In August 2017 the TIK Channel on YouTube posted a video presentation with the title ‘The Numbers Say it All: The Myth of German Superiority on the WW2 Eastern Front’. A few people have asked me what I thought of the video because I have done some work on calculating the Soviet and Axis ROCPs (Relative Overall Combat Proficiency) on the Eastern Front during WWII. The research and work for this is continuing, and it is intended that the results of this will eventually be published in Volume V of ‘Operation Barbarossa: the Complete Organisational and Statistical Analysis’.

The premise of the video is essentially that the common perception of the German/Soviet loss ratios has been exaggerated, as well as the overall Soviet numerical superiority during the war. In essence, this means the Wehrmacht was not actually that superior in terms of overall combat performance, and the numerical odds against them were ‘never really that bad’. The evidence presented in the video relies on two tables from two books, namely ‘The Price of Victory’ and ‘When Titans Clashed’, and to a lesser degree, on selected data from a third book, namely ‘Enduring The Whirlwind’.

Overall, the video made some good points. However, on its own it definitely gives the average person (who may have a cursory, or no significant, knowledge of the War on the Eastern Front) the completely wrong impression.
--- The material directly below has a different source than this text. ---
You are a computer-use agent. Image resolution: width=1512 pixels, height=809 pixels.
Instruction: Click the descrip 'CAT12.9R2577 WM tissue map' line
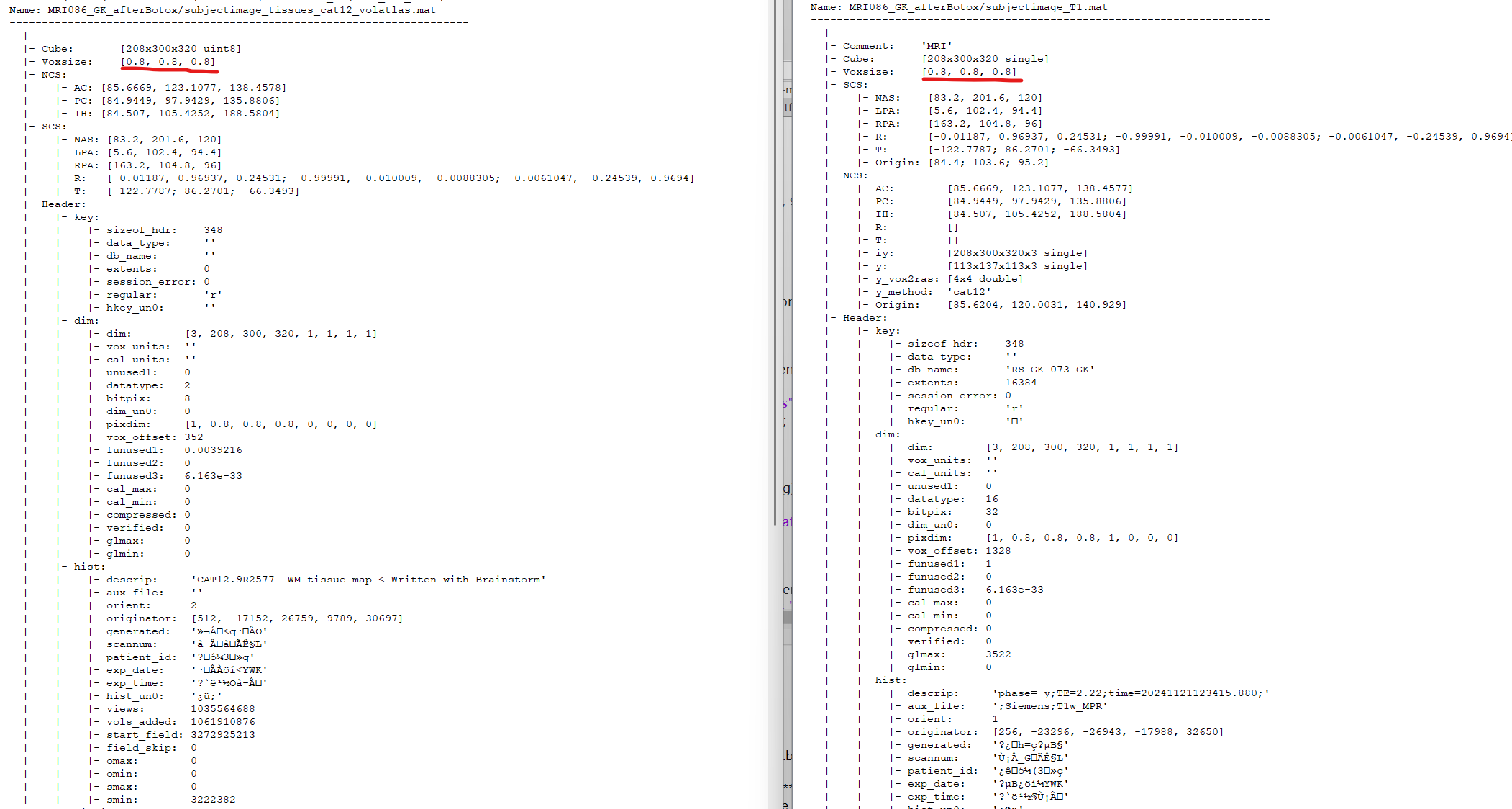[x=326, y=580]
This conclusion was only reinforced after studying the three books in their entirety (as I have copies of all the references used in this video). The following essay encompasses my thoughts on why I don’t agree with the video’s statistics, or the premise they are meant to support. I believe the main premise of the video is wrong at the most fundamental levels, and that the common (historical) perception of the Eastern Front during WWII is probably, after all, closer to being ‘right’ than ‘wrong’.

The essay first examines the sources, and then the actual statistics shown are reviewed. The last section, and perhaps the most interesting, is why the presenter shows a complete lack of understanding of what it actually means to be outnumbered (by even 2 to 1) in a modern war and where both sides have very similar levels of technology.